Idea for the "packages on worker": Have a hook that can be defined by instance admins in worker conf and be filled with custom commands that are collected in log files and uploaded to jobs, e.g. rpm -qa. Then investigate can do diff between logs.

Actions

#15

Updated by okurz about 5 years ago

Description updated (diff)
Status changed from Workable to Feedback
Assignee set to okurz

https://github.com/os-autoinst/scripts/pull/23 to cover "See https://github.com/okurz/openqa_review/tree/feature/investigate especially https://github.com/okurz/openqa_review/blob/feature/investigate/openqa_review/investigate.py"

crossed off two other points and deleted "* os-autoinst version in vars.json" as this should either not be necessary considering that the version is in the log file or implicitly covered by "all package changes, e.g. save rpm -qa in file and provide diff and/or changelog" which one can do on the worker just as well as within the SUT.

I have tested the call to rpm -qa on all osd workers:

# salt -l error --no-color -C  'G@roles:worker' --state-output=changes cmd.run "time rpm -qa > /tmp/rpm_qa; ls -lh /tmp/rpm_qa; rm /tmp/rpm_qa"
openqaworker3.suse.de: 0m1.187s, 68K
openqaworker2.suse.de: 0m1.191s, 64K
openqaworker6.suse.de: 0m1.210s, 67K
openqaworker8.suse.de: 0m1.210s, 63K
openqaworker5.suse.de: 0m1.226s, 67K
openqaworker9.suse.de: 0m1.510s, 63K
malbec.arch.suse.de: 0m1.730s, 53K
openqaworker10.suse.de: 0m1.715s, 60K
QA-Power8-5-kvm.qa.suse.de: 0m1.826s, 65K
openqaworker13.suse.de: 0m1.765s, 64K
QA-Power8-4-kvm.qa.suse.de: 0m1.884s, 67K
powerqaworker-qam-1: 0m2.244s, 93K
openqaworker-arm-1.suse.de: 0m4.072s, 63K
openqaworker-arm-2.suse.de: 0m4.076s, 62K
openqaworker-arm-3.suse.de: 0m4.639s, 72K
grenache-1.qa.suse.de: 0m4.859s, 92K

So 1-5s, recording 60-100kB. We could record this in every job but feels not efficient.
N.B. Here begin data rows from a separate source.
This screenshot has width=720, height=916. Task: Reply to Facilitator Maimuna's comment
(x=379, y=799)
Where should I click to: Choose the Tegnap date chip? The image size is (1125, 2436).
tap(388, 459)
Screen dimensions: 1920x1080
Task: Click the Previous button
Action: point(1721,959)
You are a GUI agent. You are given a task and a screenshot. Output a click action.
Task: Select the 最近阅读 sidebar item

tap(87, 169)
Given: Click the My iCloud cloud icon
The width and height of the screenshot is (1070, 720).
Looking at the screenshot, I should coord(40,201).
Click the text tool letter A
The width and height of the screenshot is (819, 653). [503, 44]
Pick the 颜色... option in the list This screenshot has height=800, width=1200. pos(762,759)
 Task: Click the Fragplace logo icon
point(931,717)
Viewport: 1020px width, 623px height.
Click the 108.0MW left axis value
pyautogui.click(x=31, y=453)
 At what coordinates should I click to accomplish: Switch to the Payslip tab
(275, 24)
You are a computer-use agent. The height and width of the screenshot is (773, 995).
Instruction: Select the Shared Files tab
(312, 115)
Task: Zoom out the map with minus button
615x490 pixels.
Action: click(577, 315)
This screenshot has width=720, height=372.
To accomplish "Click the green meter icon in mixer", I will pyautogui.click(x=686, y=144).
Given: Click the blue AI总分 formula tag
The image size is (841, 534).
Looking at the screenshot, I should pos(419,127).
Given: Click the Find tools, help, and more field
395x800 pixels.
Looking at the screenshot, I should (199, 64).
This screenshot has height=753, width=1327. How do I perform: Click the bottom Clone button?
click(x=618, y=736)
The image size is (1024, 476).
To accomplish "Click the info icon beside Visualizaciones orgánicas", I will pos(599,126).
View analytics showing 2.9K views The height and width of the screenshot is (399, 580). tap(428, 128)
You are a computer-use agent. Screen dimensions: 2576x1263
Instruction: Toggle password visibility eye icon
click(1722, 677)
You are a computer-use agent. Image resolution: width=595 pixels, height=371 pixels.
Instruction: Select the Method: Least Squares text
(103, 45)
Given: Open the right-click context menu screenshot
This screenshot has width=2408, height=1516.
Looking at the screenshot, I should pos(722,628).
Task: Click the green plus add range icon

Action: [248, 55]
Parsing zypper log only in case of an error with the diff computed between the date of "last good" and "first bad" feels smarter albeit of course a little bit more complicated :) The philosophy to follow would be to make the happy path (test passes) as efficient as possible and treat failures as exceptions, hence I consider recording rpm -qa in every job regardless of the status as not the right option.

Actions

#16

Updated by okurz about 5 years ago

Description updated (diff)

Actions

#17

Updated by okurz about 5 years ago

Status changed from Feedback to Workable

os-autoinst/os-autoinst#1367 merged, can now continue with https://github.com/os-autoinst/scripts/pull/23

Actions

#18

Updated by okurz about 5 years ago

merged. Next step: Run it somewhere, e.g.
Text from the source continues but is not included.